Regia: Paolo Bruschi e Marco Galati Drammaturgia di: Paolo Bruschi, Silvia Bauducco, Marco Galati e Mauro Pagliano Allestimento scenico realizzato dalla Compagnia Teatrale “CONTATTO”
Con Chiara Amatuzzo, Jessica Arcangeli, Anna Barbaro, Stefano Cerva, Sabrina De Donno, Fabio De Fazio, Chiara Falbo, Rodolfo Galati, Chiara Gasparri, Mauro Pagliano e Nico Spatari
Scenotecnica: Marco Actis Giorgetto, Anna Blasco, Paolo Botto, Marco Deambrogio, Gerardo Di Maio, Fabrizio Gasparella, Beppe Laurella, Piero Mangalaviti, Stefania Obialero, Anna Ramezzana, Giusy Uglione e Pino Viesti
Scelte musicali a cura di Paolo Bruschi e Marco Galati
Un ringraziamento particolare a Luca Garrone (www.castellosansebastiano.it) Gerardo Di Maio (www.gestapromotion.it) e Anna Blasco (www.foravia.com)
Ad Aurora e Willy
C’è un tempo per fare silenzio e un tempo per raccontare le storie. Per questo motivo Dio ha creato gli uomini: perché gli piace un sacco starsene seduto nell’alto dei cieli ad ascoltare le storie che gli uomini raccontano.

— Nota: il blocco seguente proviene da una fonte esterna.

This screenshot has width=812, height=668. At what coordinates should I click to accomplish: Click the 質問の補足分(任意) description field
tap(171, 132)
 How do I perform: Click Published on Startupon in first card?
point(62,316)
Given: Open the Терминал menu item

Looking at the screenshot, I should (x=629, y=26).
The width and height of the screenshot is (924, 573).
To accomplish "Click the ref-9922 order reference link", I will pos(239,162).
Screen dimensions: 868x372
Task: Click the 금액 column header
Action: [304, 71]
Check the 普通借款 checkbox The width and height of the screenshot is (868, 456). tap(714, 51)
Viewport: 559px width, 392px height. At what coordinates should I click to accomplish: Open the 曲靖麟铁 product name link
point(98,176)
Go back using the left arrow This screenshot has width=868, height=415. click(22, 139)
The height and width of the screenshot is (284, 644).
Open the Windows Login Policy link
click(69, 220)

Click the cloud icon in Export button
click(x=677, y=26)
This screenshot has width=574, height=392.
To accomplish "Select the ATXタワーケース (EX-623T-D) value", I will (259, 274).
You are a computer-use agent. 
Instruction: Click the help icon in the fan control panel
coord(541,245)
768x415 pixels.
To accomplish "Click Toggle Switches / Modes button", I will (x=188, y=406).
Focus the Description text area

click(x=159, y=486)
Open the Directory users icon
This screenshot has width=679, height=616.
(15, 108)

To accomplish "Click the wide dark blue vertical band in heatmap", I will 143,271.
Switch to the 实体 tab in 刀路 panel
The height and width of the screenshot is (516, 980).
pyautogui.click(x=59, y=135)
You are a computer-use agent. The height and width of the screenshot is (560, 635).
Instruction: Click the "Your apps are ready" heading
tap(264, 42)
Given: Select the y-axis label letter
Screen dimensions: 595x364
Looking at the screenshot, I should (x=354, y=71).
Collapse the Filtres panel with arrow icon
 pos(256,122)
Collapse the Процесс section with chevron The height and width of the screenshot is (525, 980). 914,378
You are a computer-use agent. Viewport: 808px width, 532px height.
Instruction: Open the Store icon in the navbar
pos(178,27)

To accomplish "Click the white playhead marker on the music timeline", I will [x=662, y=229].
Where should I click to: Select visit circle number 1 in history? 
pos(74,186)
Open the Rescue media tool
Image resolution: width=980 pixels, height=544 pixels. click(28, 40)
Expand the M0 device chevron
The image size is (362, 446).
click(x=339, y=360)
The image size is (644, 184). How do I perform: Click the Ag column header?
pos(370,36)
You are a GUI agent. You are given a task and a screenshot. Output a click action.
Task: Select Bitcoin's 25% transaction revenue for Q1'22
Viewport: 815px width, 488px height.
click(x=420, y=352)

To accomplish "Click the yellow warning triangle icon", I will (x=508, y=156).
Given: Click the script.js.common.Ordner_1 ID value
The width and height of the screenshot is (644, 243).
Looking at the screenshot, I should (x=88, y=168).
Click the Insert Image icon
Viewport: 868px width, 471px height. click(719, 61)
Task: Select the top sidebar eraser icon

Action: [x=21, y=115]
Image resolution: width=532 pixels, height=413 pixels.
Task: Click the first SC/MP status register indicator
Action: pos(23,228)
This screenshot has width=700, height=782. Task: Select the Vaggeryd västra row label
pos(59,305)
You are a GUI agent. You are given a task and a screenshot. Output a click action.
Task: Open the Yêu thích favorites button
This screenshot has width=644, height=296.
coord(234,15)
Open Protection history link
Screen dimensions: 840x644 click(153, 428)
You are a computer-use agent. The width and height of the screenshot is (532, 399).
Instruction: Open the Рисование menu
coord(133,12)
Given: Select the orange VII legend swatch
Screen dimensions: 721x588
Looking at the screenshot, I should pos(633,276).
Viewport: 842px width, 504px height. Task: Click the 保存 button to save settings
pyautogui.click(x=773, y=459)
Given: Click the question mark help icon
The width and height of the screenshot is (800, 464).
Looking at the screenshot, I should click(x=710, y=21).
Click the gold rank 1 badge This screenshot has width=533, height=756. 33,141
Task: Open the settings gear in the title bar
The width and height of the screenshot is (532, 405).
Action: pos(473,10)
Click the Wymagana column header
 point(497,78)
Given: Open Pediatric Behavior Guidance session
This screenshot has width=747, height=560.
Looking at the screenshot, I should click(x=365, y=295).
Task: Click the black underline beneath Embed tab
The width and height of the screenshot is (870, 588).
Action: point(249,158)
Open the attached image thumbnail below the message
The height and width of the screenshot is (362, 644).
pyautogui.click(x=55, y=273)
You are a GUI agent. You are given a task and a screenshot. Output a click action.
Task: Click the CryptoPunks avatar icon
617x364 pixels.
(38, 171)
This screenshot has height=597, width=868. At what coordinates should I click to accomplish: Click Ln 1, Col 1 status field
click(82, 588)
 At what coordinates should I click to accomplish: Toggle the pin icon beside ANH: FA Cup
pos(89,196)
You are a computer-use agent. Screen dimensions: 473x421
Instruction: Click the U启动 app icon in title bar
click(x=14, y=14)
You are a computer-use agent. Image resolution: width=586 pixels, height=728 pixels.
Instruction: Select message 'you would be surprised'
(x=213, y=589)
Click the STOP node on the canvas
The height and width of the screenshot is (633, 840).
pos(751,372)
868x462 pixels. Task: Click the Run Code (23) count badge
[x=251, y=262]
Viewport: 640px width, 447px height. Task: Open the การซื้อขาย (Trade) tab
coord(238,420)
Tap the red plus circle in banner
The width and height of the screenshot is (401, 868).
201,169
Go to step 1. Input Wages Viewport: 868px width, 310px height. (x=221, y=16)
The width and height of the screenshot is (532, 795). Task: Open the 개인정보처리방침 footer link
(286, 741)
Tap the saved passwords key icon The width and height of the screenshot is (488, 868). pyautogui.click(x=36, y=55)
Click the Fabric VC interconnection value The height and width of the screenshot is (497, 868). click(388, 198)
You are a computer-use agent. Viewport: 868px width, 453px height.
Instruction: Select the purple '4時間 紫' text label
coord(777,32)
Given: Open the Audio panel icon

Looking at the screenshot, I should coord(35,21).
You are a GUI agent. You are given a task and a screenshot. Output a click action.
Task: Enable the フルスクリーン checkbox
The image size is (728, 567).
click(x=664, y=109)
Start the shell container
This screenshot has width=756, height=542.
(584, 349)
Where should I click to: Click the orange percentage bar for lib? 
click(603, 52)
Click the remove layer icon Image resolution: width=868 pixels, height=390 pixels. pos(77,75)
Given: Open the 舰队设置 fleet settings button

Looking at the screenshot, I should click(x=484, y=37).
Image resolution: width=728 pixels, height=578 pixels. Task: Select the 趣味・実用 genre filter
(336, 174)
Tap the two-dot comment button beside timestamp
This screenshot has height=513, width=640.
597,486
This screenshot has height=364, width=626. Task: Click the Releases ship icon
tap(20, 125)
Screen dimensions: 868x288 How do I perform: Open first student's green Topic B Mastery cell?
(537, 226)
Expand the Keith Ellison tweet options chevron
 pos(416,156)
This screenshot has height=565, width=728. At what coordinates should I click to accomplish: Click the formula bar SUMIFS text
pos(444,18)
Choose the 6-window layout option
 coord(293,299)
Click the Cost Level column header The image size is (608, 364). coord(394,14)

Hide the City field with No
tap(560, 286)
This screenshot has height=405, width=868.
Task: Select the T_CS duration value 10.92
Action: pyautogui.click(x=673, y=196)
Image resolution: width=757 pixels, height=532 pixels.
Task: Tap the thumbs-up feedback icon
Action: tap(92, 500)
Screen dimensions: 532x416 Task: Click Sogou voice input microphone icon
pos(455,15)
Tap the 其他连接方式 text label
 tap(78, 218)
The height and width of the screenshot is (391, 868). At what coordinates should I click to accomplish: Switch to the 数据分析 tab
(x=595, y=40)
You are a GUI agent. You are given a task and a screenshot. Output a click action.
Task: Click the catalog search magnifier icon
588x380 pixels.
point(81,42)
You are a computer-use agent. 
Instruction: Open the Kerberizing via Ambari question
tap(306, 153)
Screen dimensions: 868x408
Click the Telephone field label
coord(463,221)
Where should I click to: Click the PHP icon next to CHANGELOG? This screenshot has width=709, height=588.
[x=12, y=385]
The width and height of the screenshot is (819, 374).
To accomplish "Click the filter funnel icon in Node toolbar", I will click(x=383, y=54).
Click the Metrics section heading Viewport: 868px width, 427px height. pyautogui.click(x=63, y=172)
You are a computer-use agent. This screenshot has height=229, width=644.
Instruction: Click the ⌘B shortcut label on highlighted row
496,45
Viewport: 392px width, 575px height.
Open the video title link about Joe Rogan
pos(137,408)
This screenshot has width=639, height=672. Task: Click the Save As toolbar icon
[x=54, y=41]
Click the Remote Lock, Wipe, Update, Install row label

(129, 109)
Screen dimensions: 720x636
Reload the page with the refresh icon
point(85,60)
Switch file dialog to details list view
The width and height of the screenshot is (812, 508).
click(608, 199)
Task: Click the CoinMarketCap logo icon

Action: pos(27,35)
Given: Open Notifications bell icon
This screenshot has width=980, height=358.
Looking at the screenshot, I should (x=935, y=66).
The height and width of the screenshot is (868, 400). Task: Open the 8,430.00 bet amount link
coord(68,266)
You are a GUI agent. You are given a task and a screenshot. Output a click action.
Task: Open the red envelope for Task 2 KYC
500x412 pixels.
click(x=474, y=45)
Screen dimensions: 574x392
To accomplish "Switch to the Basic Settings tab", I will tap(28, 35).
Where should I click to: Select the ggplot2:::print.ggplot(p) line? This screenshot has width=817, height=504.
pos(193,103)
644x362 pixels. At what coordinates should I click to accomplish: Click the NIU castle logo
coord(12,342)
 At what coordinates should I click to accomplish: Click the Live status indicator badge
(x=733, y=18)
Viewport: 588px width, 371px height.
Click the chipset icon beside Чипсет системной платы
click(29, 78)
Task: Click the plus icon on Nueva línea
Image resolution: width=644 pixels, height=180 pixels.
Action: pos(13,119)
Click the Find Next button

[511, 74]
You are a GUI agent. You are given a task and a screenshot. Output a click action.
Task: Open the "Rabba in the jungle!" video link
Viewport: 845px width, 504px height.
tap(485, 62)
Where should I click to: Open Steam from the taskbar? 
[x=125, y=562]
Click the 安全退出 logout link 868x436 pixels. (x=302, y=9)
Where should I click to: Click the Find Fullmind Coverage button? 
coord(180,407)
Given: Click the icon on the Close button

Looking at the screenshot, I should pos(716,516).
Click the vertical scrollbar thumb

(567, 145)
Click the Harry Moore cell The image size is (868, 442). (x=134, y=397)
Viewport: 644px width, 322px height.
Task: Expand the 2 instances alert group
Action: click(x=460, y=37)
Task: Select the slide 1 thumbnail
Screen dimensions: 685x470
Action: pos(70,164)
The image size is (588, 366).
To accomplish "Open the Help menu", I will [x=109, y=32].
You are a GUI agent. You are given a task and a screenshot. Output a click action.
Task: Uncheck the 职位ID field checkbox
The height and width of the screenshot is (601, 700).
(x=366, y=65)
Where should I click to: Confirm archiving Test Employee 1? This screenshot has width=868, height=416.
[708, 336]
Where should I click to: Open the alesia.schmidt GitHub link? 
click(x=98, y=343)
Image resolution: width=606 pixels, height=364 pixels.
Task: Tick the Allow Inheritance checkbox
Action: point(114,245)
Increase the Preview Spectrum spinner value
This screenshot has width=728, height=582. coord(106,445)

Ma non si sa mai da dove iniziare : se dalle cose grandi o da quelle piccole. Nella vita di un uomo passano canti di bambini e di uomini ubriachi, le persone giocano con il proprio destino, alle volte vincono, altre volte perdono. E’ tutto dentro di noi: la vita e la morte. E’ già tutto scritto nelle pagine di un libro antico, in una lingua dimenticata.
Se quel paese avesse avuto un nome,allora qualcuno lo avrebbe ricordato e adesso potrebbe raccontarci la sua storia.
“ C’era una volta una terra, fatta di… terra, acqua e fuoco, e poi donne e bambini e cani e gatti e muli selvatici, il circo e gli zingari… e poi c’era il treno e il telegrafo, il mercato e la guerra, banane e soldati, fucili e cannoni, e giorni e notti, attimi, istanti, anni e anni… ”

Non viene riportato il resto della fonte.